As per document I understand region might be right partition key for my use case. But I would like to understand, what will happen if I choose userid as partition key and region as partition key in terms performance.
More information:
During userID is partition key, I make queries against userID property
During region is partition key, I make queries against region property
API: SQL
2
Answers
The more logical partitions you have the better it will be especially if you are filtering your queries against your partition key.
An increase in logical partitions does not affect performance negatively. But you will only see significant gains if it grows really big. Also having a lot of logical partitions does not translate to having an equal number of physical partitions.
NO, having more logical partitions does NOT (usually) slow your performance.
To be more precise, it definitely does NOT slow your performance as long as your query is filtering by partition key. Generally you should have the the smallest possible partition while avoiding having too many cross-partition queries. It really depends on which queries you intend to execute and how often. Write them out and see which ones would be cross-partition.

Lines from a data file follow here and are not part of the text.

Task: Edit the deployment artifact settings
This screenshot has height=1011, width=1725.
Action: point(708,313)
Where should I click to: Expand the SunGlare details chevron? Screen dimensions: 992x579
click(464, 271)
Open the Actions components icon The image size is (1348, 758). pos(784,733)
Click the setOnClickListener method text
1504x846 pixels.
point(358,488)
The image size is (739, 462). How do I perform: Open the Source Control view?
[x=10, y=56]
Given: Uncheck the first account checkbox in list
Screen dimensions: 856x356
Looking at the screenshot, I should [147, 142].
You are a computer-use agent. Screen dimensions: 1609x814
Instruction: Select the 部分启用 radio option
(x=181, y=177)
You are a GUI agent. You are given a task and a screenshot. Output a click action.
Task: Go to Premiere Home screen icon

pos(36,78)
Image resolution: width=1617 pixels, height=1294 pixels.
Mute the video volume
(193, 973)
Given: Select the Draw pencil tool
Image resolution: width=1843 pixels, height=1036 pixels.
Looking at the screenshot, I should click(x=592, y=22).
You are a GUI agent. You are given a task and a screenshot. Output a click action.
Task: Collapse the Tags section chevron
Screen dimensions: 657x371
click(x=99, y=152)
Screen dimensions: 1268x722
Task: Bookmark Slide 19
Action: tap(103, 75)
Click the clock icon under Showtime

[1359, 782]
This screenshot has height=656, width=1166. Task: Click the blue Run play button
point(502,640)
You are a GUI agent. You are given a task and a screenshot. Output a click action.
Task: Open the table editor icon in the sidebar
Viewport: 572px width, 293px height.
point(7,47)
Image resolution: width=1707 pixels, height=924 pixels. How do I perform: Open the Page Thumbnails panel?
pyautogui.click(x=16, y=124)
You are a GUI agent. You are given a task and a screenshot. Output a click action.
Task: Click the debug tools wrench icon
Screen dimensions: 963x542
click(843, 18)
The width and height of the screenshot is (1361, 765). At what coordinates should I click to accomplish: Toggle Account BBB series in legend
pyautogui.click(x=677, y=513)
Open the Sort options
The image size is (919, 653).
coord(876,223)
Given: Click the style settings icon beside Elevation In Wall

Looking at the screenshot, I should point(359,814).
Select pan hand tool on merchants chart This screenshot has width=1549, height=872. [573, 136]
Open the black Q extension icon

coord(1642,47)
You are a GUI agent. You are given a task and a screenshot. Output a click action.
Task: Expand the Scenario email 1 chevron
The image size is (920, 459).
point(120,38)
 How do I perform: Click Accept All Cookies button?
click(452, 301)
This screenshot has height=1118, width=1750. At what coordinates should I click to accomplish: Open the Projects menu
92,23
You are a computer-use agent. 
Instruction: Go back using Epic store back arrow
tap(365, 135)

Cross-partition queries MAY become slower and costlier but it only starts to notably matter if your data set grows to many physical partitions (= 10++ GB). Do note that cross-partitions queries are generally OK, as long as they have a good selective predicate which is indexed.
Also consider write scenarios. Write scenarios would benefit from writes being spread over many partitions at any given time. It only matters when you do heavy bursts over many physical partitions, though. Writing a 100 docs a time is a no biggie.
Also consider max partition size. A good partition should have a logical limit of growth somewhere. Imagine your worst partition and plan the heaviest imaginable growth over reasonably long time period.
Also consider other documents you’d like to store in the same container (in the future). For example, user preferences, companies, subregions, whatnot. They would have their own required queries and partition key choice matters for them as well.
It depends on your queries, growth patterns, and many other aspects, but …
Region
seem to be risky:region
andRegion
in your samples, that is not the same thingUserId
, on the other hand is:Summary:
Plan your "document types", the most commonly executed queries, estimate the data distribution over partition and indexes, and consider expected growth patterns.
From afar, it seems better to partition by UserId and just index on region. If in doubt, generate some data and measure the RU of different queries.